Stewart Algernon Clarke, died 13th October 1915, aged 34.
Serjeant G/2659. 6th Battalion, The Buffs (East Kent Regiment).
Born in Goudhurst on 8th June 1881 he was the eighth of nine surviving children of James Sanderson Clarke, Vicar of Goudhurst from 1864 to 1910 with hobbies including antiques, football and motor-cycling, he was a stockbroker living in London when was declared. Initially he served in Kent as a motor-cycle despatch rider before joining the he joining the 6 Buffs in September 1914. Stewart qualified in machine-gun work while still based in Kent, and in February the battalion went to Aldershot for a period of more advanced training. He was promoted to sergeant in April 1915 and eventually became machine-gun instructor to the battalion, which finally set sail for Boulogne on 1st June 1915, about nine months after he had enlisted.
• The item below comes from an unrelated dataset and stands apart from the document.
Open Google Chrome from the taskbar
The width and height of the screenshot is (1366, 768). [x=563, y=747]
He was killed in action at the battle of Loos and his name is on the Loos Memorial at Dud Corner cemetery.
Parish Magazine, St Mary’s, Goudhurst, November 1915
Sergt. Clarke, who was killed on October 13th wa a younger son of the late Vicar and our sincerest sympathy is offered to Mrs Clarke and her family in this their second bereavement. It will be remembered that the eldest son Basil was lost with many other brave lads of the Canadian contingent on April 14th.
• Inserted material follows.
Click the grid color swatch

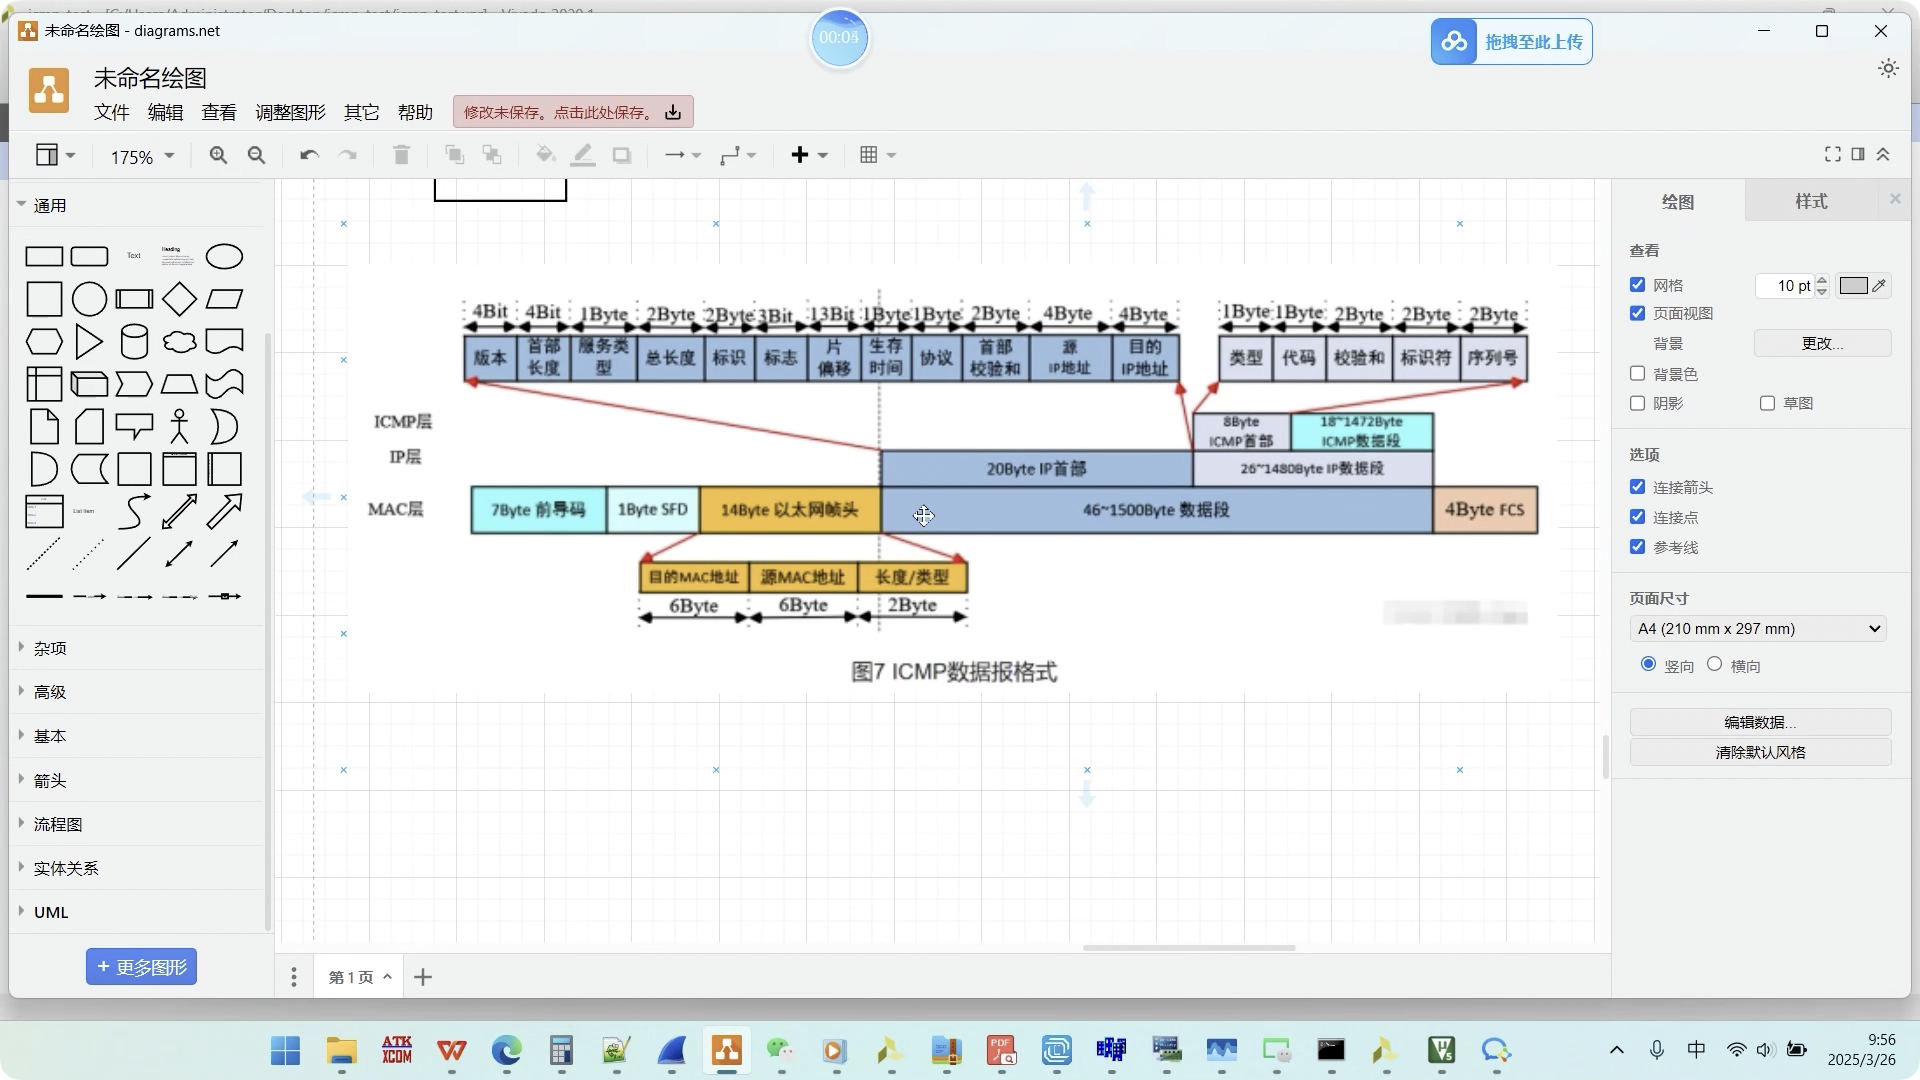click(1853, 286)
The Captain of Sergt. Clarke’s company wrote with reference to his work as a soldier. In the whole battalion there was hardly a man more looked up to than Sergt. Clarke and this regard he had won for himself entirely by his own personal merit. Of all that he meant to me I can give you no idea. I always looked on him as a brother officer to whom I could go for advice, and one whose advice was always worth taking. The men of the machine gun section absolutely worshipped him and whatever hardships they have had to go through, there was never any complaint, because they knew they could trust their Sergeant to get the best possible for them. His body has been recovered and he will be buried with the other men of the Buffs who were killed at the same time.
This is a noble testimony. Sergt. Clarke was not a soldier by profession: he had work in the Stock Exchange, where he was occupying a good position.